I’m back at university, in an effort to force myself to knuckle down and get through the pain of learning Java. It’s been 16 years since I was last there, and here are a few of the things I’ve learned so far –

I’ve learned about the syllabus
Despite the move to Java, very little has changed in the overall teaching approach in 16 years. I’ve heard from another source that someone in my position 15 years ago may have been saying the same thing.

I’ve learned something about gold-plating
University seems to reward you for adding extra features. This doesn’t seem to happen in the business world.

A couple of years ago, I had a graduate developer assigned to my test team to help extend a test tool that I had written. He seemed overly focused on wanting to build a GUI for my tool, when a simple command-line interface was all that was needed to solve our problem. Similarly, with a user base of three, robust error handling was something we could live without. After a couple of semesters of university assignments, I think I understand why this was the case.

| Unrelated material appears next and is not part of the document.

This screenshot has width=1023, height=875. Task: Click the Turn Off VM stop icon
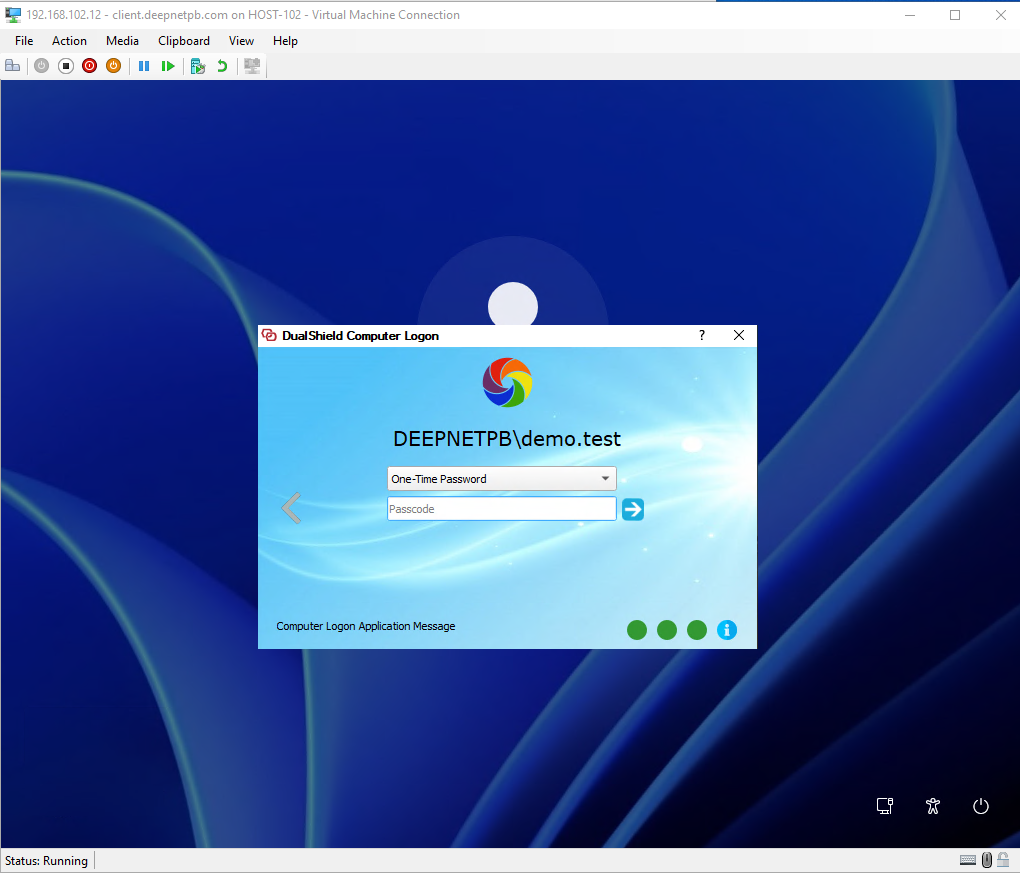[x=66, y=66]
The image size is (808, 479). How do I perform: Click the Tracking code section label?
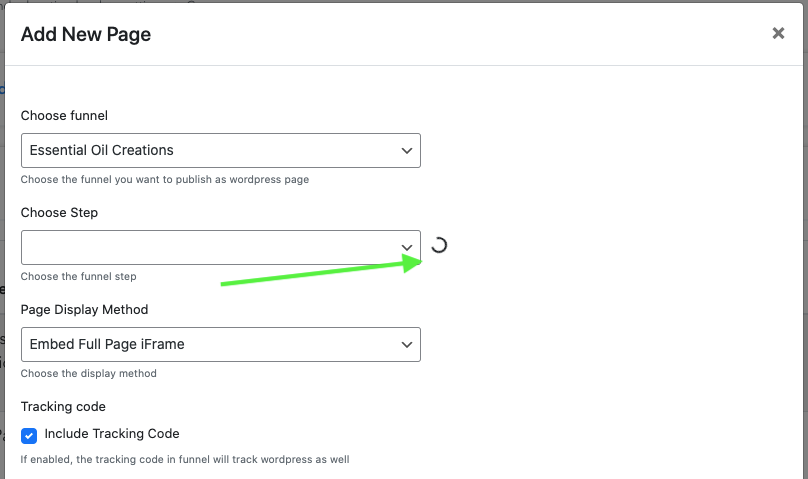pos(63,406)
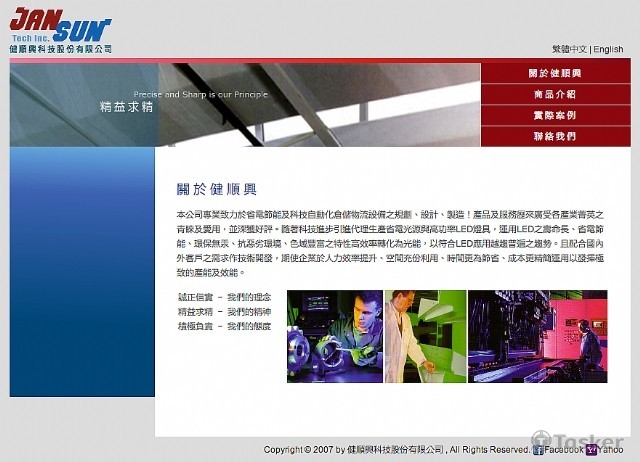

I’ve learned something about testing
Lecturers are mostly not embracing some of the not-so-recent trends. I’ve found JUnit tests a boon on assignments where we are incrementally adding new features. Having these tests as I implement existing functions using newly-learned language features, or to add new functionality for new assignments makes things much less stressful. Implement a test per requirement also helps to make sure I get all the marks for the assignment as well. When I suggested a student learn JUnit rather than passing parameters to their classes manually via a GUI interface, lecturers seemed against it, despite the many practical (and career) benefits.

I’ve learned something about learning
University seems really keen to have students build GUIs on everything. Now, GUI building seems like a reasonably complex thing, object-wise. As a beginner, figuring out how to model the domain is hard enough without being forced to put a hacky user interface on top of it.

Learning to model a domain doesn’t start with modelling the user interface.

I’m sure there are more progressive courses out there. I’m just surprised that the take-up of things that are of much benefit to beginning programmers is coming along so slowly. But then we are always making a tradeoff between what we can easily teach and what’s worth teaching. Just look at tester certification.